▸ **YOUR OBJECTIVE**
Exact copies of all the entries are required, and no pictures should appear in them.

▸ **DATASET RECORDS**
● ● ●

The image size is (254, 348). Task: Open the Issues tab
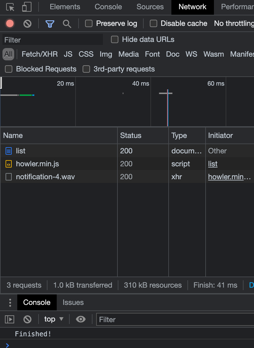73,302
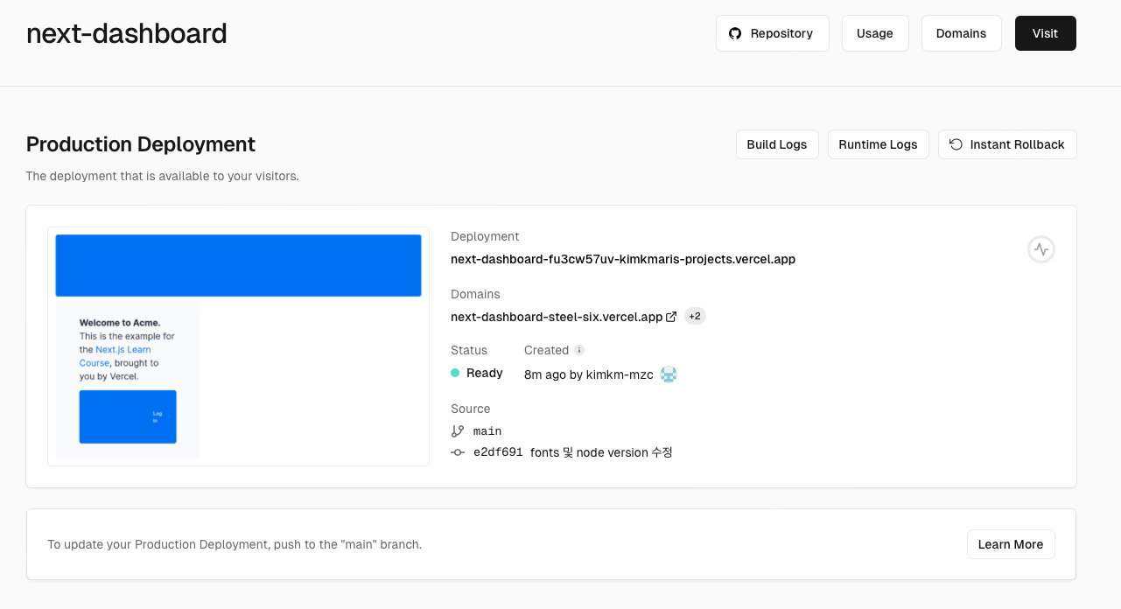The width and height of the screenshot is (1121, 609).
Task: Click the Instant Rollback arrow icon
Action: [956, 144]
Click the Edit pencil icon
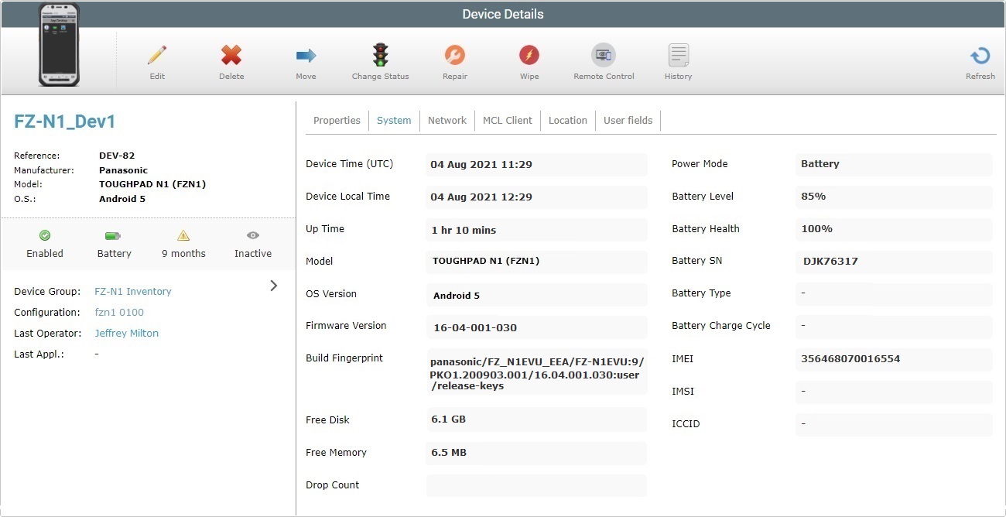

● ● ●

▸ **ANSWER FOR THIS EXERCISE**
The image size is (254, 348). Task: Open the Issues tab
73,302
The width and height of the screenshot is (1121, 609).
Task: Click the Instant Rollback arrow icon
Action: [956, 144]
Click the Edit pencil icon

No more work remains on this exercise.